なんだかんだいっても大事な弟、それをこんな傷つけたやつ、覚えてたら仕返しにでも行きたいくらいだ。
「いいよそんなの、十分やってもらったから。俊さん、怖かったもん大迫力」
「見かけによらないなぁ、あんなやさしそうな人が。仕返ししてくれたならまぁいいか」
神崎さんの笑顔を思い出し、怒り顔がやはり想像できなくて首を傾げてると笑う昭次。
「オレもそう思った助けに来てくれた時。大丈夫かと思ってたら一瞬で追い払ってて。あれじゃ誰でも逃げてくよ」
「そうかぁ。怒ると怖いタイプかな。けど、いい人だよな」
同意を求めると大きく頷いてる昭次、相当気に入った様子。
「いいなぁ兄ちゃん。オレも明日遊びに行きたい」
「遊びに行くんじゃないの。
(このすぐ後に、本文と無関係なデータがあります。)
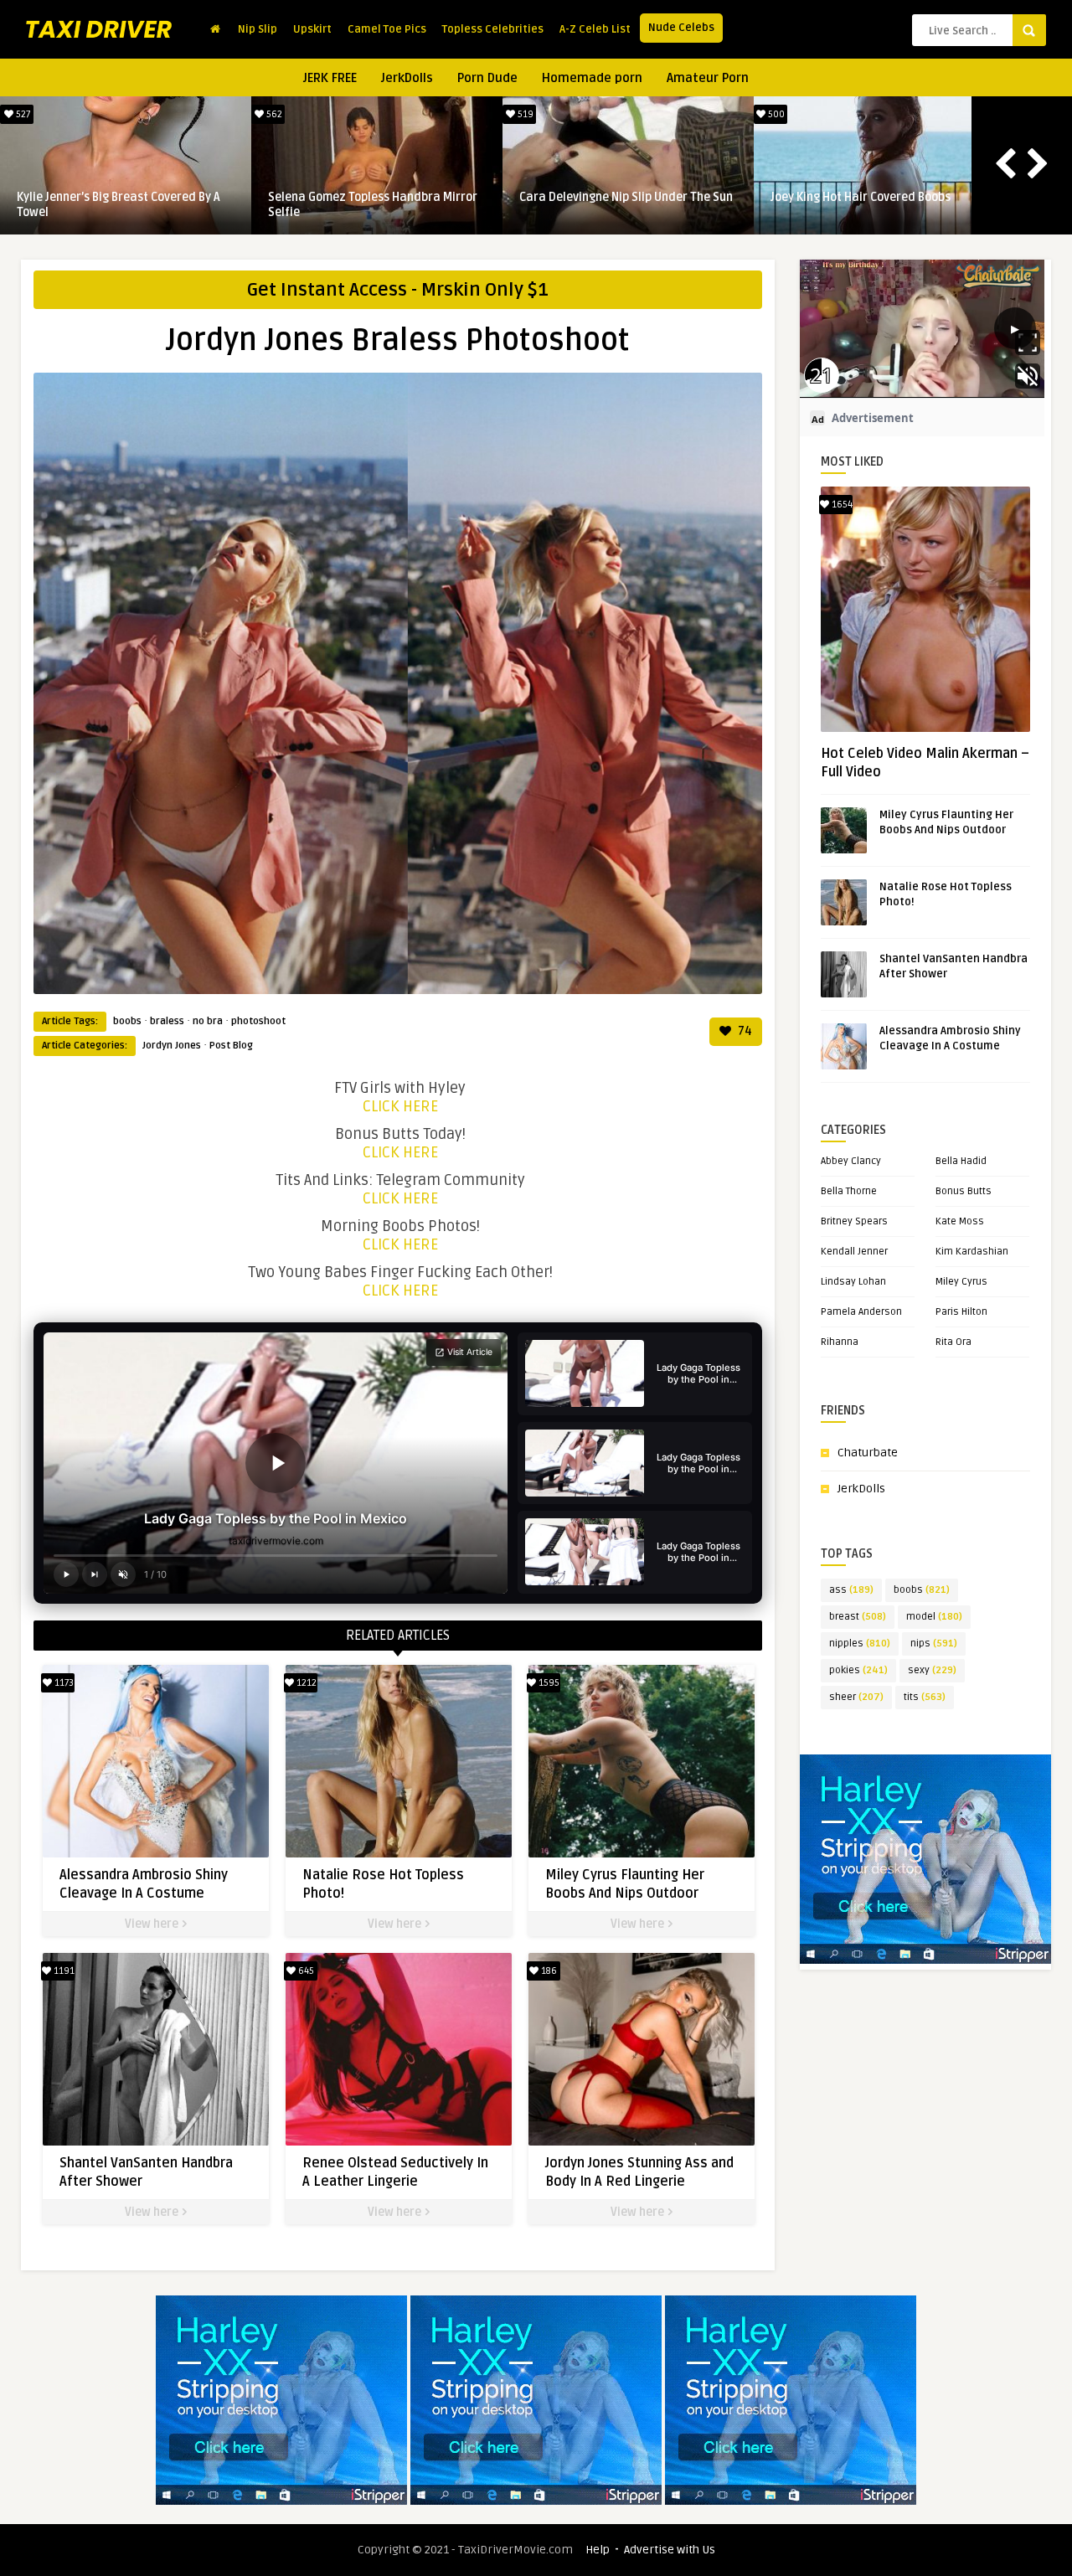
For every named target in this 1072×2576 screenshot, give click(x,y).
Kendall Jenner (854, 1251)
お見舞い」
納得してたようで行きたかったのか、オレはなんだか緊張するので複雑なんだが。
「お姉さんもきっといい人だよね。失礼なことしないように、治ったら遊びに行かせてもらうんだから」
「・・おう、そうだな。もう寝ろ、ちゃんと足冷やしておけよ」
少し痛そうに階段を昇っていく昭次を見上げて、小さくため息をついた。
治ったら・・その言葉に言葉を失ってた成仁を思い出す。
神崎さんの様子からもなぜかよくない考えが頭をよぎる、最近成仁は仕事が終ると速攻で帰っていた。病院に行くためだろう、あいつもなにかを感じているのだと思う・・知らないうちに。
オレは自分のことのように不安を隠せずにいた・・明るく振舞う成仁に胸が痛んでいた、オレのとり越し苦労だといいんだけど。
片付けをしながら、なにもないことを祈るばかりだった。